Journal Title (Medline/Pubmed accepted abbreviation): J. Appl. Physiol.
Page numbers: 1569-1570
doi (if applicable): 10.1152/japplphysiol.01152.2010
Both menopause and a sedentary lifestyle contribute to unhealthful lipid metabolism, an increased deposition of fat, and an increase in circulating free fatty acids (FFAs) in middle-aged and elderly women. Moreover, as a person ages, the capacity of oxygen consumption, lipid oxidation, and other metabolic processes are altered, making it more difficult and uncomfortable to exercise. In the same volume of this journal, Johnson et al. publish a study that found that postmenopausal women do indeed have the ability to improve their rates of lipid metabolism with 12 wks of endurance exercise. DiPietro points out the highlights of the Johnson study as well as compares their findings to other studies. For example, the Johnson study prudently uses both absolute and relative training protocols after the 12 wk exercise intervention to assess their effects on lipid metabolism, therefore avoiding questions related to potentially artifactual observations. The increase in abdominal obesity and high circulating FFAs exhibited by some postmenopausal women may influence the ability and/or the effectiveness of an exercise program.

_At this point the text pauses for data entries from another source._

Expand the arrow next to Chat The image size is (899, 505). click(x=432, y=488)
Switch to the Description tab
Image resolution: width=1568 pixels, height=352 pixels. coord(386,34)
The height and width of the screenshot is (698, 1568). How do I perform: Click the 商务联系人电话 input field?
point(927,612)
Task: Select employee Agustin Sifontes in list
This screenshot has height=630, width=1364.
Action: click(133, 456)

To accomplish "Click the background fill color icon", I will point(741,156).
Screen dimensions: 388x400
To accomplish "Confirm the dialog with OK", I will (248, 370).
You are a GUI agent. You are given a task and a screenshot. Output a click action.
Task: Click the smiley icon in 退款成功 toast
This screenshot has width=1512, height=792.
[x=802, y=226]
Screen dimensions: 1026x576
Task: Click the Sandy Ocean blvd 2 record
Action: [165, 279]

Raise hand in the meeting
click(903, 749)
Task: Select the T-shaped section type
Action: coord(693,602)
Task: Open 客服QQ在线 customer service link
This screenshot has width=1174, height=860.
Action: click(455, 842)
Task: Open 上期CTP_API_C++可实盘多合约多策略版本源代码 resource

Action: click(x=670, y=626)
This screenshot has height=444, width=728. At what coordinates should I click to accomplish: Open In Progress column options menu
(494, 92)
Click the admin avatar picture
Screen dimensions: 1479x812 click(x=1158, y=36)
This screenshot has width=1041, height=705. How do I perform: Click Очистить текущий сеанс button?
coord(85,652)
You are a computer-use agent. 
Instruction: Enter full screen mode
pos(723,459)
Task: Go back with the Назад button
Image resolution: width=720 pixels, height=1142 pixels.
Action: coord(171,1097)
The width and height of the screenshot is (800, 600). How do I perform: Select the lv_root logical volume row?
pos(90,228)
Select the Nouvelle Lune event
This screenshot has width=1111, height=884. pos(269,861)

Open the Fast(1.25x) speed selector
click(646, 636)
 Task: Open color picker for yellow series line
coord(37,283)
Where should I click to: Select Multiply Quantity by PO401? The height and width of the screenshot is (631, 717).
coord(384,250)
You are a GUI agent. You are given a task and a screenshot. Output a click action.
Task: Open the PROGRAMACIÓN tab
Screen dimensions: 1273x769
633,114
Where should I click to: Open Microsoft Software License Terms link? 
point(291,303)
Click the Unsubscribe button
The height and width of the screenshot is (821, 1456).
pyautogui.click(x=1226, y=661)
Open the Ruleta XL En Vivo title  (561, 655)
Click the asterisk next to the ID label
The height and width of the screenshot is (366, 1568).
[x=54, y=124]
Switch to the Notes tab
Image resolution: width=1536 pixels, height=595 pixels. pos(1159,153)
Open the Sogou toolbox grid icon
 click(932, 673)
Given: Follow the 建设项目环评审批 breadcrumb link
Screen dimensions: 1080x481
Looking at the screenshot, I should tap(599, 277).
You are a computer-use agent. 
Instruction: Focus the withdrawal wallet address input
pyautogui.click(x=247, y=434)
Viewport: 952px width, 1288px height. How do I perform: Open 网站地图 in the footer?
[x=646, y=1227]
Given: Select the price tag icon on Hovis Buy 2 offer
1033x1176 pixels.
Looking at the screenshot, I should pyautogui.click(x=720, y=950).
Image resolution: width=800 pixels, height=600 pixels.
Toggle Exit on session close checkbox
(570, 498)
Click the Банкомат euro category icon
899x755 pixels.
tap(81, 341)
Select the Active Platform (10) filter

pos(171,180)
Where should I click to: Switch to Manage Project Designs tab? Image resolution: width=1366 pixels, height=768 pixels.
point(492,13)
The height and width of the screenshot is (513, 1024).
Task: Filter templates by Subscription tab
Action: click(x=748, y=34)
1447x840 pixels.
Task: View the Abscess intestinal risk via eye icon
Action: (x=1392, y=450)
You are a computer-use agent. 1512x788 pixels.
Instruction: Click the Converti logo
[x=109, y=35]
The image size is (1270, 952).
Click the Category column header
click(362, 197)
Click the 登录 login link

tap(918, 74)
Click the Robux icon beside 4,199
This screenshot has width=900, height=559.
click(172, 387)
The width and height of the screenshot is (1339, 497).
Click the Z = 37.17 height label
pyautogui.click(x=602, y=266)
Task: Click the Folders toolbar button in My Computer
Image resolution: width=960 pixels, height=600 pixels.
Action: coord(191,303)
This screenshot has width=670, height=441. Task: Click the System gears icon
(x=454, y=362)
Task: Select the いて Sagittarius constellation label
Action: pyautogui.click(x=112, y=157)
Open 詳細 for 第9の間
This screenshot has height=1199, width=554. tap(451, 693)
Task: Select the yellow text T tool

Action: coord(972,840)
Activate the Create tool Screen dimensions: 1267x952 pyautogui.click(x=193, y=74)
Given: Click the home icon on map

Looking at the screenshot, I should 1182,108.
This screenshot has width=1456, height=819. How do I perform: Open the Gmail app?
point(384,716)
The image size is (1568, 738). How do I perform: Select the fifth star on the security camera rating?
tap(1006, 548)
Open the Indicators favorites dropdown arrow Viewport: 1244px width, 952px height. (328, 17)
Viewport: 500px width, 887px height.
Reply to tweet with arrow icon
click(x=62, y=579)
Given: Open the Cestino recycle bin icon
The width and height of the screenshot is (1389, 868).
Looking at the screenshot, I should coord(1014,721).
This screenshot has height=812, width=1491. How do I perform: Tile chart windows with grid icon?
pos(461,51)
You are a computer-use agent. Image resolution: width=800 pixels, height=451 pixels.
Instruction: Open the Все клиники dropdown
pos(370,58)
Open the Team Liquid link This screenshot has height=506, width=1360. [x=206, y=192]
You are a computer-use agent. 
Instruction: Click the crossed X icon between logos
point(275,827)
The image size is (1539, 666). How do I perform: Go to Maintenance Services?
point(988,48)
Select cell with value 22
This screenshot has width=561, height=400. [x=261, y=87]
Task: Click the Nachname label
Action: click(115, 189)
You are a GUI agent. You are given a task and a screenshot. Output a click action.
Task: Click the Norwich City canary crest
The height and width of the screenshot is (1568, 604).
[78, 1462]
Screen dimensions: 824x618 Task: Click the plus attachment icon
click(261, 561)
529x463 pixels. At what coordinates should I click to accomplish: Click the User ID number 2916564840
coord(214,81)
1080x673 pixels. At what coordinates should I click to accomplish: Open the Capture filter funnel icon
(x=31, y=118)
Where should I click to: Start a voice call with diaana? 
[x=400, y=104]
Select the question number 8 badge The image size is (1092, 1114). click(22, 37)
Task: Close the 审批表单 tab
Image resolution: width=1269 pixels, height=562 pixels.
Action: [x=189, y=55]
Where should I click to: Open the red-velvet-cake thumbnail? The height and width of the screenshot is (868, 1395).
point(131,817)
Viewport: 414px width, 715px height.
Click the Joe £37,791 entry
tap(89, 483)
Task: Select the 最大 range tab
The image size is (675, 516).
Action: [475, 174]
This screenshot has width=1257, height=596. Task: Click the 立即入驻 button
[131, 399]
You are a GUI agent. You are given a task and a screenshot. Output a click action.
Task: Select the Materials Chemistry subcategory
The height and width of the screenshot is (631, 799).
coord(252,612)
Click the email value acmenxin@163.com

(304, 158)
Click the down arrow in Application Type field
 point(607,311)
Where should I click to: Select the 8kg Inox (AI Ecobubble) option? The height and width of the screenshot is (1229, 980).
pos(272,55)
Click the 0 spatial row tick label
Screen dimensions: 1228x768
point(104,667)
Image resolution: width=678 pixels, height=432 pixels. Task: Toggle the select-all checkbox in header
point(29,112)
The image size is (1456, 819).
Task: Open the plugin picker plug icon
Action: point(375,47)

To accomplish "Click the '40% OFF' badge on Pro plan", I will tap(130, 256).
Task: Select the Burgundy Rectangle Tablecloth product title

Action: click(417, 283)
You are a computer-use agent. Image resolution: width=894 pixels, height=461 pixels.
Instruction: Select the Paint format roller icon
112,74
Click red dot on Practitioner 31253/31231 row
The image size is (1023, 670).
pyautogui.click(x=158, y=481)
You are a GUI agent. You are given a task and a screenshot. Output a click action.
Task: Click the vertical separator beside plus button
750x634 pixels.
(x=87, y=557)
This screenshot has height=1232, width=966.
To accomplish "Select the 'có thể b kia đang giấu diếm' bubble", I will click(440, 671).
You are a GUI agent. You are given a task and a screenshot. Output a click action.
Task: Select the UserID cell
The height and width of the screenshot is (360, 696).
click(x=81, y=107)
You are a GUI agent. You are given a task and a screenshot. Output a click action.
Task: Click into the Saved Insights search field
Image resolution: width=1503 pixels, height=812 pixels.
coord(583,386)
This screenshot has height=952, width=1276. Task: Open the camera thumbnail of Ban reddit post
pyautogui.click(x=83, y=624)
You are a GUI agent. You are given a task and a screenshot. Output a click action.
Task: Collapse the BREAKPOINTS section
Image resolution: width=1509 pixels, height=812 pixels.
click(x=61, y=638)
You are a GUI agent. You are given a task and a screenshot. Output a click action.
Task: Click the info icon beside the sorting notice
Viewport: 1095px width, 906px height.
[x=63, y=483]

Fortunately, studies consistently show that older women can adapt to exercise programs and improve their health. Unfortunately, however, the studies suggest that very time- and work-intense programs are often necessary for any practical improvements of lipid metabolism.
Interpretation of findings/Key practice applications:
Post-menopausal women are able to adapt to exercise programs in order to improve the efficiency of total lipid metabolism. However, more research is needed to elucidate the mechanisms for prevention and adaptation of poor lipid metabolism.